# New Design



## potroastV2 (Jun 11, 2006)

Do the poll for a new marijuana website


----------



## DeepBlue (Jul 12, 2006)

The current ones alright though I think it would look great with a new skin. Always helps encourage passers-by to stick around and join in if they see something that looks worth their while.

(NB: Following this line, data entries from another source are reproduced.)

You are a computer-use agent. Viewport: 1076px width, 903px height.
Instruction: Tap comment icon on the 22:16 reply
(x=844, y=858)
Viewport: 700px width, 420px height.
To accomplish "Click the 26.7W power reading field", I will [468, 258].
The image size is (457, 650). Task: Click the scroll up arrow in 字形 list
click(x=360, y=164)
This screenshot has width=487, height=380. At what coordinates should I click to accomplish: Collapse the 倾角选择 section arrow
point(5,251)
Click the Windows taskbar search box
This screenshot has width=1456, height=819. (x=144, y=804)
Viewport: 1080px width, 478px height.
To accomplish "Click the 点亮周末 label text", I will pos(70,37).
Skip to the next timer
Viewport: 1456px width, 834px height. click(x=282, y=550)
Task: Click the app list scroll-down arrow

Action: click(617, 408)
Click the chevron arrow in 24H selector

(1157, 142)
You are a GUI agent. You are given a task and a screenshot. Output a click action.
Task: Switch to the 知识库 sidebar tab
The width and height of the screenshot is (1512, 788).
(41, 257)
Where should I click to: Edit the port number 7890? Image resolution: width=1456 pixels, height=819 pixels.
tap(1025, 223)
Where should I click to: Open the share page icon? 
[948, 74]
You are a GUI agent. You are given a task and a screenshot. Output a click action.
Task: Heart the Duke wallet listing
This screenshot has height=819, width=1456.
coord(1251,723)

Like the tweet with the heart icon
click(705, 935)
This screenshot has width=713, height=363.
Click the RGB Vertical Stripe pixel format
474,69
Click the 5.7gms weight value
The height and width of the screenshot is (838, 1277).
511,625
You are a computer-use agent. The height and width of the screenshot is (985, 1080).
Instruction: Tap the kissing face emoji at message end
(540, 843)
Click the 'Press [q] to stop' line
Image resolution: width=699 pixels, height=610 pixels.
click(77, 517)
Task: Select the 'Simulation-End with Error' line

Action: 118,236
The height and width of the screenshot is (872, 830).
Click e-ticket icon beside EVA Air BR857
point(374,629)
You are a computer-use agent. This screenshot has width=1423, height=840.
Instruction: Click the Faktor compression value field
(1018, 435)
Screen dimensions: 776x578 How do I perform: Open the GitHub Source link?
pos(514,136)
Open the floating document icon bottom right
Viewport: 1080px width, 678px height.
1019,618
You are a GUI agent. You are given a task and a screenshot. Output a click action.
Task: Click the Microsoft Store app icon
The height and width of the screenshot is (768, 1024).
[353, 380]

Might be good to maybe introduce a few portal features, put up a few guides or beginners FAQs or something.


----------



## potroastV2 (Jul 12, 2006)

Everyone can go into their profile and change their default skin to phpbblite tell me what you think, if it is worth keeping around I will incorporate all the features into it.


----------



## DeepBlue (Jul 14, 2006)

I've not got a skin option in my profile - is it available still or have I missed something? Perhaps the default is forced in the phpBB config, or perhaps I'm just missing the obvious


----------



## potroastV2 (Jul 14, 2006)

ok its fixed now... I had the overide switched on. Take a look its called phpbb lite.


----------



## Parlabane (Jul 14, 2006)

*right now there is quite a problem with new skin dude.*

General Error
Could not update users table

DEBUG MODE

SQL Error : 1064 You have an error in your SQL syntax; check the manual that corresponds to your MySQL server version for the right syntax to use near ' user_showtooltips = , user_tooltips_parse = 1, user_tooltips_static = 1, user_t' at line 2

UPDATE phpbb_users SET user_email = '[email protected]', user_icq = '', user_website = '', user_occ = '', user_from = 'Northern Europe', user_interests = 'Growing, Contemporary Classical Musics', user_sig = '', user_sig_bbcode_uid = '', user_viewemail = 0, user_aim = '', user_yim = '', user_msnm = '[email protected]', user_attachsig = 1, user_allowsmile = 1, user_allowhtml = 1, user_allowbbcode = 1, user_showdescriptions = , user_showtooltips = , user_tooltips_parse = 1, user_tooltips_static = 1, user_toolimg_width = 250, user_toolimg_height = 250, user_allow_viewonline = 1, user_notify = 1, user_notify_pm = 1, user_popup_pm = 1, user_timezone = 3, user_dateformat = 'D M d, Y g:i a', user_show_quickreply = 1, user_quickreply_mode = 1, user_open_quickreply = 1, user_lang = 'english', user_style = 2, user_active = 1, user_actkey = '' WHERE user_id = 202

Line : 555
File : usercp_register.php

i can't go back to anything else...

Regards,

Parlabane


----------



## potroastV2 (Jul 15, 2006)

Hey parla, 

What page where you trying to visit.


----------



## Parlabane (Jul 15, 2006)

this was within he profile page. i hadve changed to PhpBBlite the new skin, and upon changing back to subsilver or rollitup skin and submitting (apply changes) i get this error message

Regards,

Parlabane


----------



## potroastV2 (Jul 15, 2006)

Ok You can log back in now... I have turned over ride back on. I will fix that error up. How did you like the layout otherwise ?


----------